Records excerpted from a collection
--------------------------------------------------

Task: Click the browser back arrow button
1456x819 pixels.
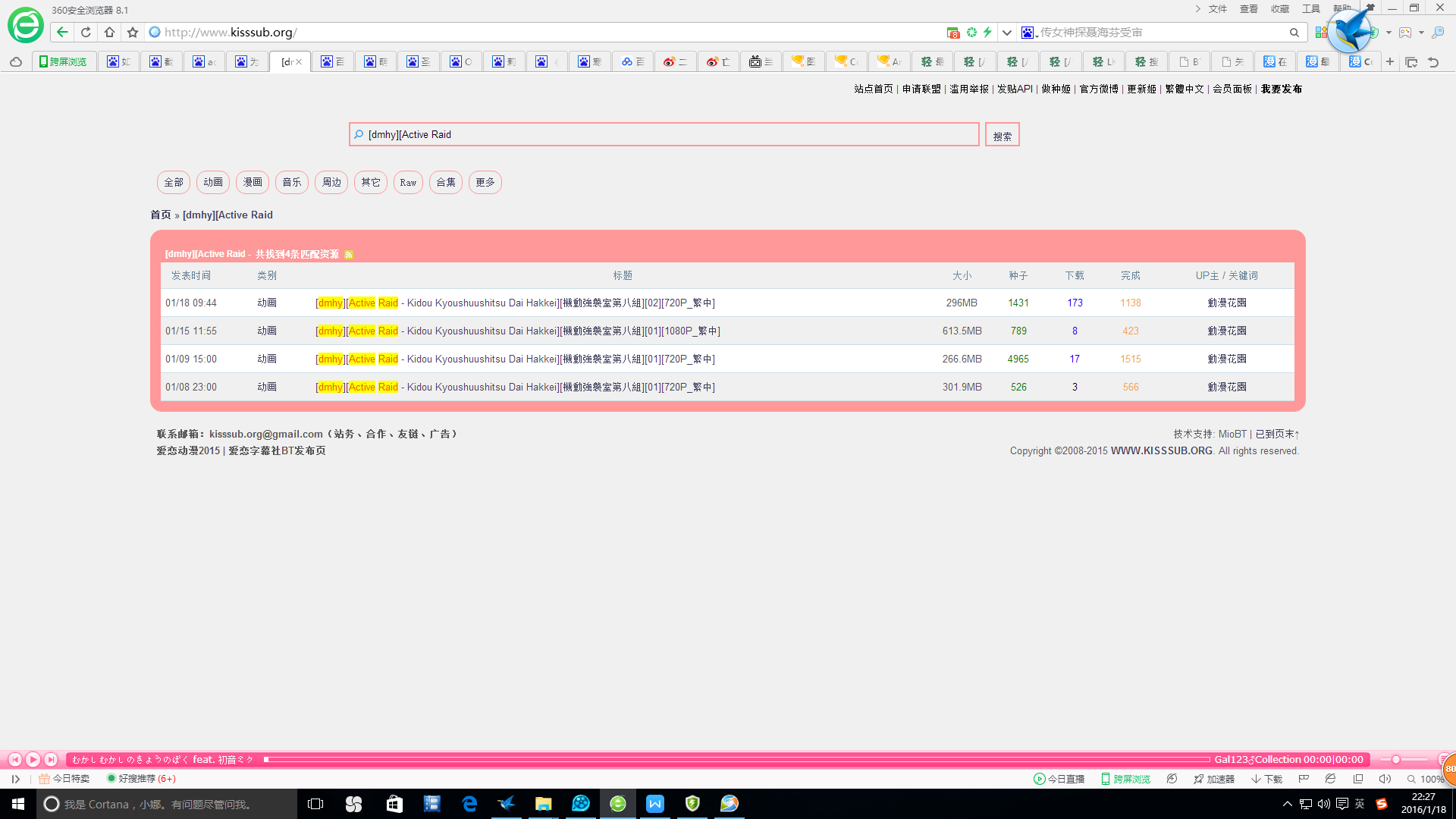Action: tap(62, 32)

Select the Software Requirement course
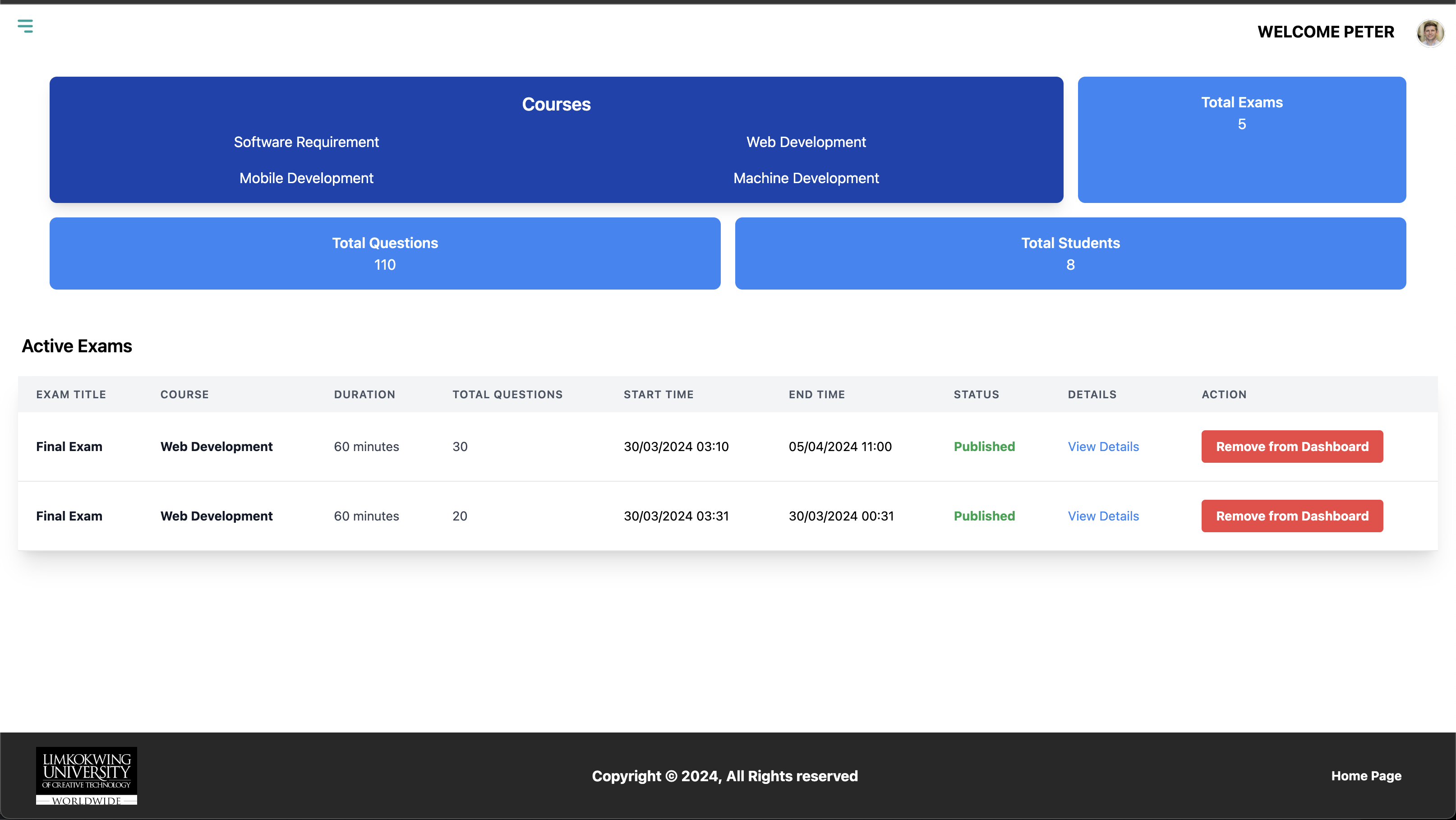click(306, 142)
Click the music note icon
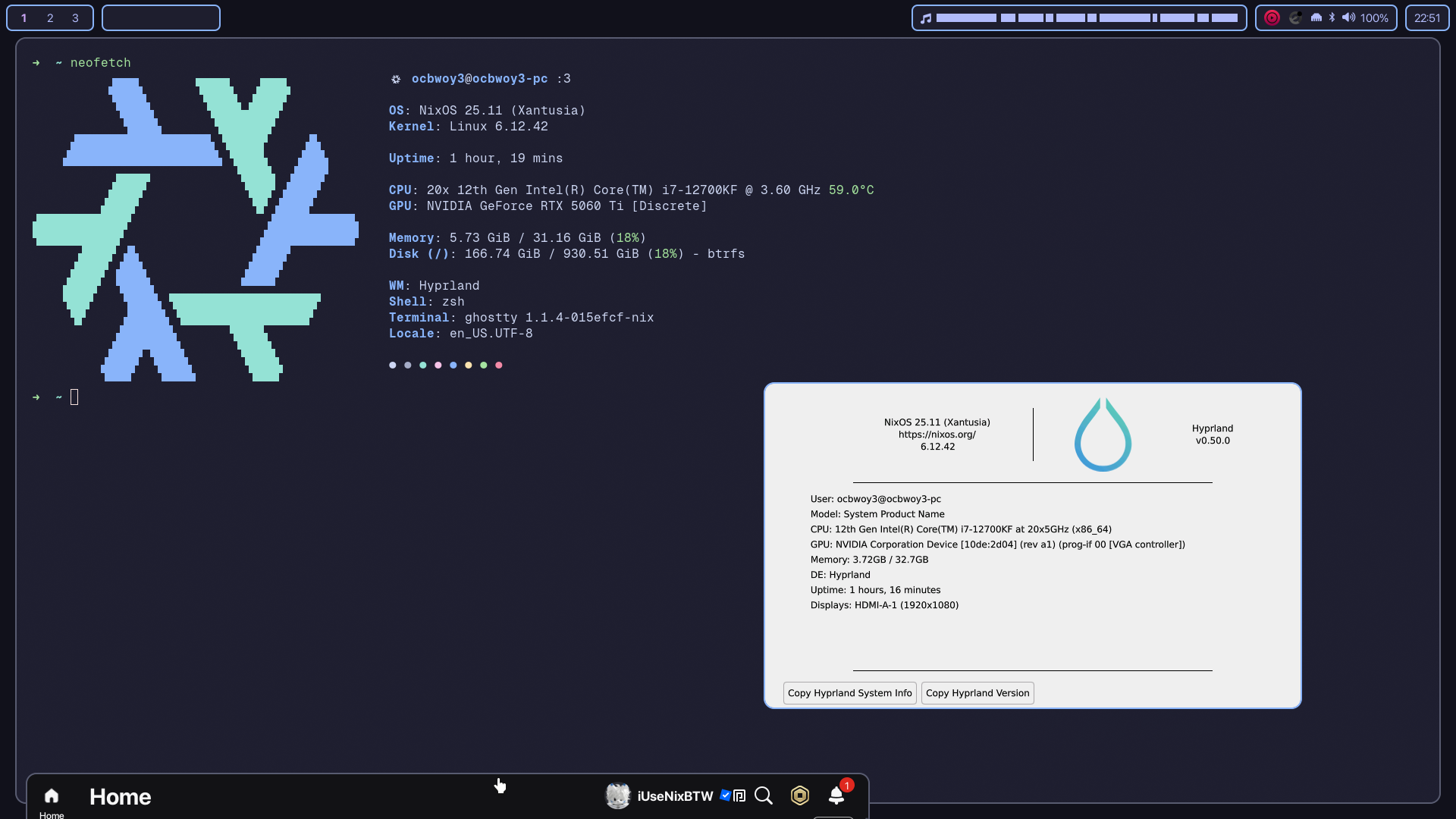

--------------------------------------------------

## [ABOUT THIS EXERCISE]
The required output is the lines from the one containing "1456x819 pixels." through the end of the records above, reproduced exactly, with no pictures.

## [REPLY]
1456x819 pixels.
Action: tap(62, 32)

Select the Software Requirement course
click(306, 142)
Click the music note icon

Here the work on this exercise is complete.